On 08/29/2018 07:52 PM, Ezequiel Garcia wrote:
Hi Eddie,
On 29 August 2018 at 18:09, Eddie James <eajames@xxxxxxxxxxxxxxxxxx> wrote:
The Video Engine (VE) embedded in the Aspeed AST2400 and AST2500 SOCs
can capture and compress video data from digital or analog sources. With
the Aspeed chip acting a service processor, the Video Engine can capture
the host processor graphics output.
Add a V4L2 driver to capture video data and compress it to JPEG images,
making the data available through a standard read interface.
Signed-off-by: Eddie James <eajames@xxxxxxxxxxxxxxxxxx>
---
drivers/media/platform/Kconfig | 8 +
drivers/media/platform/Makefile | 1 +
drivers/media/platform/aspeed-video.c | 1307 +++++++++++++++++++++++++++++++++
3 files changed, 1316 insertions(+)
create mode 100644 drivers/media/platform/aspeed-video.c
diff --git a/drivers/media/platform/Kconfig b/drivers/media/platform/Kconfig
index 94c1fe0..e599245 100644
--- a/drivers/media/platform/Kconfig
+++ b/drivers/media/platform/Kconfig
@@ -32,6 +32,14 @@ source "drivers/media/platform/davinci/Kconfig"

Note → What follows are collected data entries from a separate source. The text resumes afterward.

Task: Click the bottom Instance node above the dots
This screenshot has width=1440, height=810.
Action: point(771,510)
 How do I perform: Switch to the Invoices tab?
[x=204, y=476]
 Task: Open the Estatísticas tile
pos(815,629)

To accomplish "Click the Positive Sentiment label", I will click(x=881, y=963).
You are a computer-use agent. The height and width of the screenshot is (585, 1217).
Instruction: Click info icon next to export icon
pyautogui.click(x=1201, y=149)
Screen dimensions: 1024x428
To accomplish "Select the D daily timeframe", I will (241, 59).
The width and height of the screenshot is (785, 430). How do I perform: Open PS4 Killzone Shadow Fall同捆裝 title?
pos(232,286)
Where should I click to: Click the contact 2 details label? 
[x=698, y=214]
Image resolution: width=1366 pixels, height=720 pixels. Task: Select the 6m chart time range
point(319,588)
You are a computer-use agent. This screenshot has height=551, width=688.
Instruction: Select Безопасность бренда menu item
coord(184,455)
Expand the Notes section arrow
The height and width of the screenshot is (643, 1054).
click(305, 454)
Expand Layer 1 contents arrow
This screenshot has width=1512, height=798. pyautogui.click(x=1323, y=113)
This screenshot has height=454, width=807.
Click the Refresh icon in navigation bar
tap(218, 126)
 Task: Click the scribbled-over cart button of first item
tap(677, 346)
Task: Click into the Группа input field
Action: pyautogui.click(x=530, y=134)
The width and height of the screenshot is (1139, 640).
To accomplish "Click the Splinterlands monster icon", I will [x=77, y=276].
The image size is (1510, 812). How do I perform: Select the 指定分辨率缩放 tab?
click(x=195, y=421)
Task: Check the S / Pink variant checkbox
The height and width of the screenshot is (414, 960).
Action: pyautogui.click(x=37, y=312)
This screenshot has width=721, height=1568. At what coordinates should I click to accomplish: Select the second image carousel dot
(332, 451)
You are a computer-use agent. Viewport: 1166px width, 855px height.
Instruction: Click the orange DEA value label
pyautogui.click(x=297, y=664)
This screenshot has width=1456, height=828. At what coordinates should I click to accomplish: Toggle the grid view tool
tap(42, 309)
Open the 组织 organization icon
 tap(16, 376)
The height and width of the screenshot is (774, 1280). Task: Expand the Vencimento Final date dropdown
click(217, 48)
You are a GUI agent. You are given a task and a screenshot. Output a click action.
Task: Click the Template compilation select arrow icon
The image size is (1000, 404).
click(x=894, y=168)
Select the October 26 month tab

source "drivers/media/platform/omap/Kconfig"
+config VIDEO_ASPEED
+ tristate "Aspeed AST2400 and AST2500 Video Engine driver"
+ depends on VIDEO_V4L2
It seems you are not using videobuf2. I think it should simplify the read
I/O part and at the same time expose the other capture methods.
Hi,
Well I'm not sure it would simplify the read interface; it's quite
simple as it is, both in the driver and to set up in user-space.
I did get streaming I/O working but found the performance significantly
worse than simple read calls, and therefore not worth the additional
complexity.
Is it required that I support streaming?
Thanks,
Eddie
There are plenty of examples to follow.